Amidst a year of virtual learning, Hello Future seized the opportunity to host a virtual summer camp composed of an international group of students: 12 Syrian refugee teens, 11 US teens, an Afghan refugee living in Connecticut, and a few Somalian teens studying in the US. The students connected with each other virtually to share their stories and experiences. They brainstormed answers to questions like “What does a better world look like?” and “How can our human connections foster a brighter future?” Their final project was a film entitled “I See You,” which was submitted to the UN My World 360 contest and focused on perspective and storytelling. 

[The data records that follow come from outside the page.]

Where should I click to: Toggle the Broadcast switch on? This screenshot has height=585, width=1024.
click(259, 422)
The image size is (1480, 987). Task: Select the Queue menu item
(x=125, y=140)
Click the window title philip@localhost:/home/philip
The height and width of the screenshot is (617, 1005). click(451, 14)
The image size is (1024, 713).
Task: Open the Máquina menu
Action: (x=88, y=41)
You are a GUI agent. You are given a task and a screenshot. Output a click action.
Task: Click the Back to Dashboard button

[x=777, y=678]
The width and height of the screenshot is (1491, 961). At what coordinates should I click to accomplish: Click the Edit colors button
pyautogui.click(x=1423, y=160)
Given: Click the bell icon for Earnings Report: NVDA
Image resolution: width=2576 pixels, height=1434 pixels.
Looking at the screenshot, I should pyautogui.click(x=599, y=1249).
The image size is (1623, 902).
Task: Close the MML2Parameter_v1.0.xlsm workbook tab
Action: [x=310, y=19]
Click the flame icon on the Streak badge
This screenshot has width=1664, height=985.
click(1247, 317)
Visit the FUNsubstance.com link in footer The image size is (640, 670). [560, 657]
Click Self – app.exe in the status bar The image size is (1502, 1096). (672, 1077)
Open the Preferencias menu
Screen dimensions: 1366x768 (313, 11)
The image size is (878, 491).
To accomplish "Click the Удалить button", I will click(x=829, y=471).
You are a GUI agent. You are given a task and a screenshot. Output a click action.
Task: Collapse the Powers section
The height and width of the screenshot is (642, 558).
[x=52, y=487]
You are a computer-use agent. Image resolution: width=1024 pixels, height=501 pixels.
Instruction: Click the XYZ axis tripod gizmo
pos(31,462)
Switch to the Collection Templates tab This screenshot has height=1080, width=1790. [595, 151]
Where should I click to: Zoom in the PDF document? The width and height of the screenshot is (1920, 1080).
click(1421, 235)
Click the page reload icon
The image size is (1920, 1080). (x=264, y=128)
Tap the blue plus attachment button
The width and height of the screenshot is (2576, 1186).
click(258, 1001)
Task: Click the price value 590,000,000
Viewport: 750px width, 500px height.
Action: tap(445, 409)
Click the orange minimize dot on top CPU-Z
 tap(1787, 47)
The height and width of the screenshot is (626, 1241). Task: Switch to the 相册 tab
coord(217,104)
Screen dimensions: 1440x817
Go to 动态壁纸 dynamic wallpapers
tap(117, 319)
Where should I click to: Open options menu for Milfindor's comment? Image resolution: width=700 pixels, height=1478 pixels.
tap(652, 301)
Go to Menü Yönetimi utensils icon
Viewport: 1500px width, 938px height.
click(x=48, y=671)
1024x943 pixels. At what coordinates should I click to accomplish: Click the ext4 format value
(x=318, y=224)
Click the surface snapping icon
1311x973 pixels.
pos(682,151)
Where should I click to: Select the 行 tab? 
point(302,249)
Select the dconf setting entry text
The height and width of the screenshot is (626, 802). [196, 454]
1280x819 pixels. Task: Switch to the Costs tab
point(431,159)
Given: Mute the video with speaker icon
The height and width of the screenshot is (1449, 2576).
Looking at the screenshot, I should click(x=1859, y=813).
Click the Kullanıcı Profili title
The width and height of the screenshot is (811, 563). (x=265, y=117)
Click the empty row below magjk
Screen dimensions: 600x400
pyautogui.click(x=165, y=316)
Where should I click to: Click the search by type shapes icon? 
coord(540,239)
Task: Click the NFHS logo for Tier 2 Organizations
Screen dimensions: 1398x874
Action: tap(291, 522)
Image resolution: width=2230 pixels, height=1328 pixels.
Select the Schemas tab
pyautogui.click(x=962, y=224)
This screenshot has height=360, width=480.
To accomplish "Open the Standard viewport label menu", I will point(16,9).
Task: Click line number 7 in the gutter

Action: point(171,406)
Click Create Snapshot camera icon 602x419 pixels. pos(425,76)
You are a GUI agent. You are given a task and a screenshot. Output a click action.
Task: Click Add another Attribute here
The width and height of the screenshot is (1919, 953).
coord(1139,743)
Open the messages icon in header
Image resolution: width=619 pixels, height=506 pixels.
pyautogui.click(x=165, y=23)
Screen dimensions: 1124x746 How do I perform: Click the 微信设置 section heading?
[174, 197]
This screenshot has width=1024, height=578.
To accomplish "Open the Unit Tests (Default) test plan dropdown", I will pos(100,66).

At the end of the year, Hello Future added a financial literacy class focused on the history of money, global markets, personal finance, and feelings about money. After living in a refugee camp for the majority of their lives, many students have little experience handling money. Moreover, financial institutions like banks are often foreign concepts, hindering them from utilizing these tools. The course was highly successful, allowing students to not only learn for themselves but spread information to their families and challenge them to address and reshape their money beliefs. 


2021

Learning & Growing

Storytelling for Marketing and Advocacy was added in 2021. The course focuses on the development of soft skills through tangible outcomes like short stories and photo essays. While some students take a while to grow comfortable sharing both fictional and real stories with the group, the class quickly becomes cohesive by encouraging public speaking, presentations, and discussions. Halfway through the class, each student must write a fictional story. The teachers were blown away by the creativity and eloquence of the students’ writing, as well as their excitement to share their stories.


 

The culminating group project in the Storytelling course challenges the students to write and direct a commercial, political ad, or public service announcement. Each group’s unique take on the project demonstrated the versatility of ideas and willingness to approach the project in different ways. Coming from a school system that focuses on memorization and repetition, this shift demonstrates a willingness of the students to push themselves to think in new ways and an embrace of creativity. 

 

Hello Future also added a systems design class, which is the last fundamental class before entering the Small Business Incubator. The course asks the questions: How do we understand a complex, dynamic system? How will you engage with the system strategically to have a highly leveraged impact? How will you test your hypothesis about how your system works so you can learn and adapt effectively? After learning how to address an individual problem through design thinking, these questions are crucial in designing a solution to a widespread problem. 


2022

Looking to the Future

The students matriculating out of the core courses have the skills, passion, and willingness to achieve their goals. Sometimes this means pursuing a degree and sometimes it is through entrepreneurship, but the refugee teens deserve the opportunities and support to follow their dreams.